++++ Given records ++++

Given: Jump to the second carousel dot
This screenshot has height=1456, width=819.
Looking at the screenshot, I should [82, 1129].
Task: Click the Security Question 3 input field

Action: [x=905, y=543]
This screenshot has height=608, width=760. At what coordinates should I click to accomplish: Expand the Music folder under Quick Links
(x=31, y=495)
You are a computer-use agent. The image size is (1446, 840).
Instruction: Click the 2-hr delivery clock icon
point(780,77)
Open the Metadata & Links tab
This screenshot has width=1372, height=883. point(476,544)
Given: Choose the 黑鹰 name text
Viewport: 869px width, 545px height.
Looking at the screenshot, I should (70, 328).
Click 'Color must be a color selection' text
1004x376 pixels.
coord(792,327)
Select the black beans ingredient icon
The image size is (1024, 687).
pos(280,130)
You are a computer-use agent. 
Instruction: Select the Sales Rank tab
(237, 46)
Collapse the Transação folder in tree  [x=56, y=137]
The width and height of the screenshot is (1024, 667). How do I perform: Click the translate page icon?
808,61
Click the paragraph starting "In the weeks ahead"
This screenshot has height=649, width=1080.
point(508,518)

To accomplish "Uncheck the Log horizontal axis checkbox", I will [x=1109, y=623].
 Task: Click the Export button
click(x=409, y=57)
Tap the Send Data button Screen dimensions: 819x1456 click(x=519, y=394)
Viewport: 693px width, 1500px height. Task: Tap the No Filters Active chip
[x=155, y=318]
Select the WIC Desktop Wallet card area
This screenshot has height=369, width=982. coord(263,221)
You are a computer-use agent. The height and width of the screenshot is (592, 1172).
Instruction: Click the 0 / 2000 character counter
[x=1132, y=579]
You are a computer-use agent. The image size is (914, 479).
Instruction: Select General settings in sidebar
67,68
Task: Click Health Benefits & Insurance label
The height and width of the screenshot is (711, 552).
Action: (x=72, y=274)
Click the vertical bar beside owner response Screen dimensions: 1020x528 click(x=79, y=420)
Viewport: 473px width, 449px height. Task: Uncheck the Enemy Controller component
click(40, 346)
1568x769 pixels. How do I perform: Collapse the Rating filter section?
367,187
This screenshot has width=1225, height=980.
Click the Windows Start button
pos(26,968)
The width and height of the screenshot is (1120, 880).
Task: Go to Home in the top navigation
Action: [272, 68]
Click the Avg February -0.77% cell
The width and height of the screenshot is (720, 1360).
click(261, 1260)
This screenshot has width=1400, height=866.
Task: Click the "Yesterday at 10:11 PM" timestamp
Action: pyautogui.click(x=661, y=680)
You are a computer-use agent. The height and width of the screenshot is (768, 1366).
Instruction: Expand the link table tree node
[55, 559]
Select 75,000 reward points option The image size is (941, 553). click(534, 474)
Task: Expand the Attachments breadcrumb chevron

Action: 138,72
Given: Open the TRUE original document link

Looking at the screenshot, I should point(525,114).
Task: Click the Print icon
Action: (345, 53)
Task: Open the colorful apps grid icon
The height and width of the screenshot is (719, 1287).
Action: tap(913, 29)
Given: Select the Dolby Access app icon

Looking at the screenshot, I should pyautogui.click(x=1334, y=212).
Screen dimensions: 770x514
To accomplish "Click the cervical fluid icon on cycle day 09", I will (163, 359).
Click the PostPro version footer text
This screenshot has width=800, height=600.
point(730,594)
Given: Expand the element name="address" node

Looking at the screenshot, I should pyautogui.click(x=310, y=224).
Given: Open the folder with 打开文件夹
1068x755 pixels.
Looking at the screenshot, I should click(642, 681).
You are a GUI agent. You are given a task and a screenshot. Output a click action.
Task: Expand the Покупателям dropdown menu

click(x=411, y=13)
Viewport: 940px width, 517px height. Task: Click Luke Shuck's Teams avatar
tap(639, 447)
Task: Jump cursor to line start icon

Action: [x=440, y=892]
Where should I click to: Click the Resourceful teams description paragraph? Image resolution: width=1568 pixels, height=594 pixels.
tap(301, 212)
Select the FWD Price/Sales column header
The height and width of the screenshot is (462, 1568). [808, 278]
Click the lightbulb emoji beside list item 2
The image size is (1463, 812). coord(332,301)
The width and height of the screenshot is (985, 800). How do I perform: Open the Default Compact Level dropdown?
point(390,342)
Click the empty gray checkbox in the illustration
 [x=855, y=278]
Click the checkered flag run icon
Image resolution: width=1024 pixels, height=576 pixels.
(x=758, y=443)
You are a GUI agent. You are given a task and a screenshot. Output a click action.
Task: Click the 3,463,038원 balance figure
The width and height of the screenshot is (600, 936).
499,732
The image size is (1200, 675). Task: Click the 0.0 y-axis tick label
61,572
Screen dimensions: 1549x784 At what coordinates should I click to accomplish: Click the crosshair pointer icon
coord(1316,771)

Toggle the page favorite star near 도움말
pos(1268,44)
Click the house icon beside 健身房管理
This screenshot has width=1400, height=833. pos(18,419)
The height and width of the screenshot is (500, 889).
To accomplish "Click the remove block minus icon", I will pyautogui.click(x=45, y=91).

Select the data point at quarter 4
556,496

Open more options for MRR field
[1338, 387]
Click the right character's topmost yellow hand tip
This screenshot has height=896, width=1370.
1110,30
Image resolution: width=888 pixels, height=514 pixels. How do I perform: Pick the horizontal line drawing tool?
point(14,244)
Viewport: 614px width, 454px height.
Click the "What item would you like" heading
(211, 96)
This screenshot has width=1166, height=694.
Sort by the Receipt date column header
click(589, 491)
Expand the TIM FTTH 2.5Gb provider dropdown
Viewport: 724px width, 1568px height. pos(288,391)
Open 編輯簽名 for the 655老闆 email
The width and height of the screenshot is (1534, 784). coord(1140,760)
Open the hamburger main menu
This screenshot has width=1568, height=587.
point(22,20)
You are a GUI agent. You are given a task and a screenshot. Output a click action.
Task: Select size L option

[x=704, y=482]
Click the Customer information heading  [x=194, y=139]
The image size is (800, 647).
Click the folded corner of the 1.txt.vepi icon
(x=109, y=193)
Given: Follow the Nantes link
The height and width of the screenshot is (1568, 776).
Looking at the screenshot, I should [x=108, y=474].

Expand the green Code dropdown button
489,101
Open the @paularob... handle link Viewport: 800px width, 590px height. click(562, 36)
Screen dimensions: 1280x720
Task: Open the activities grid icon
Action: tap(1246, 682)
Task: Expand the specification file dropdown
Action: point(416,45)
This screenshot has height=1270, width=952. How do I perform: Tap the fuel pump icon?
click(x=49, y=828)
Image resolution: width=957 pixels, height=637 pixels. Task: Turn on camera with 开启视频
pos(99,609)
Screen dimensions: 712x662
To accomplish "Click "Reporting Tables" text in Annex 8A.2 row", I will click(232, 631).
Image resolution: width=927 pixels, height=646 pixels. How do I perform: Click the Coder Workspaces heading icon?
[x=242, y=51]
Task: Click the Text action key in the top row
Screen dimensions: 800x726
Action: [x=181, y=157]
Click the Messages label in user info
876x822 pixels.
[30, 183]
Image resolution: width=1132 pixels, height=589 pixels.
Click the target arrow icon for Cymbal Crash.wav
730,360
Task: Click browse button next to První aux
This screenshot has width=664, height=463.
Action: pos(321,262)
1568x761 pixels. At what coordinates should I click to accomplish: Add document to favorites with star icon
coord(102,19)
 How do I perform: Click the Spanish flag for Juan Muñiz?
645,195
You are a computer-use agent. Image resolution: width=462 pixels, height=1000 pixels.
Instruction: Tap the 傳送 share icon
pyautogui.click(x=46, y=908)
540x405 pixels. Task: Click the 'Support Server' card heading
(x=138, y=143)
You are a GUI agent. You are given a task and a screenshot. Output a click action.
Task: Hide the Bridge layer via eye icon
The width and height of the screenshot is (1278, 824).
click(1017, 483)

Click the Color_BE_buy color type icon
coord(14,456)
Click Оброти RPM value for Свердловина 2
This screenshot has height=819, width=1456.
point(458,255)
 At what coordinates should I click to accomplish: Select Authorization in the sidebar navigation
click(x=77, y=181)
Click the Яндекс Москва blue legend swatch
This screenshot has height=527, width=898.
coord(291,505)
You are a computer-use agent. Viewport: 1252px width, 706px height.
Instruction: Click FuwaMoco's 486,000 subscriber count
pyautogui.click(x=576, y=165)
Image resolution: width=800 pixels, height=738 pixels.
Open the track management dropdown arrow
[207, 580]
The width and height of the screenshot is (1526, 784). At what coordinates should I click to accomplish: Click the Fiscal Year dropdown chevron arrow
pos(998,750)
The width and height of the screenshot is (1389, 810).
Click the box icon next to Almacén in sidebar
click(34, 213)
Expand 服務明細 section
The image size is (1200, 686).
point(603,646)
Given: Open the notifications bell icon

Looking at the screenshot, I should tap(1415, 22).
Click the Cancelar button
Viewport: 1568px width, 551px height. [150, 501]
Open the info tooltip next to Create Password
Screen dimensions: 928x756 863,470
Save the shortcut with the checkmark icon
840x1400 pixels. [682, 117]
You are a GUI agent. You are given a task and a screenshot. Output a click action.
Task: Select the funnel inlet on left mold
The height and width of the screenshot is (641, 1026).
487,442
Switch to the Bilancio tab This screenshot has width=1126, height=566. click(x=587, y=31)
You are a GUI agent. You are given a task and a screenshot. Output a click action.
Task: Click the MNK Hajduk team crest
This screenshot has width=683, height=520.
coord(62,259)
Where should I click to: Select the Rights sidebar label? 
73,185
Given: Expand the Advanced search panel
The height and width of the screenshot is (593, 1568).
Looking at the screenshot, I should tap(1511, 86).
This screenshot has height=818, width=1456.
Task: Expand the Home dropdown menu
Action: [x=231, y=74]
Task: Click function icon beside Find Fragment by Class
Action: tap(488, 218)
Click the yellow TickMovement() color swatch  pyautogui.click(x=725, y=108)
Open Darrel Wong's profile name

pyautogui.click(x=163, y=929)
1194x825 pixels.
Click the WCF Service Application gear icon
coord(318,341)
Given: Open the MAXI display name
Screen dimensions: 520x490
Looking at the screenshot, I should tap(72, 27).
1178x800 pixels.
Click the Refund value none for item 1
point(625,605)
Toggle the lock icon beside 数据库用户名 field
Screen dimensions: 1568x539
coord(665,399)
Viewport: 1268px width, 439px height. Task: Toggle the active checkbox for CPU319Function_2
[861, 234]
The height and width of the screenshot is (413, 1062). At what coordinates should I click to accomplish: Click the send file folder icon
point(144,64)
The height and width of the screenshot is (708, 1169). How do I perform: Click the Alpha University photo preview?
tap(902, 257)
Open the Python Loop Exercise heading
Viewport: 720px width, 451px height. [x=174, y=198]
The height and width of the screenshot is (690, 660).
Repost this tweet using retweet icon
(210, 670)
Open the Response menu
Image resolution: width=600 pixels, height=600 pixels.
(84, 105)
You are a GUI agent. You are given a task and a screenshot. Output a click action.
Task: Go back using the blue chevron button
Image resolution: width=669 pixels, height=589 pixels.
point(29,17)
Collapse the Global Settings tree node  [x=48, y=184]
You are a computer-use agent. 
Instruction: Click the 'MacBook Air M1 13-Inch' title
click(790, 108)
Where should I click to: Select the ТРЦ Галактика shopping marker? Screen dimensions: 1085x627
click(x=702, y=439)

++++

Try it
Out of the records above, pick each line that contains the string "computer".

Solution to the problem
You are a computer-use agent. The image size is (1446, 840).
You are a computer-use agent. 
You are a computer-use agent. The height and width of the screenshot is (592, 1172).
You are a computer-use agent. The image size is (914, 479).
You are a computer-use agent. The height and width of the screenshot is (768, 1366).
You are a computer-use agent. Image resolution: width=462 pixels, height=1000 pixels.
You are a computer-use agent. Viewport: 1252px width, 706px height.
You are a computer-use agent. 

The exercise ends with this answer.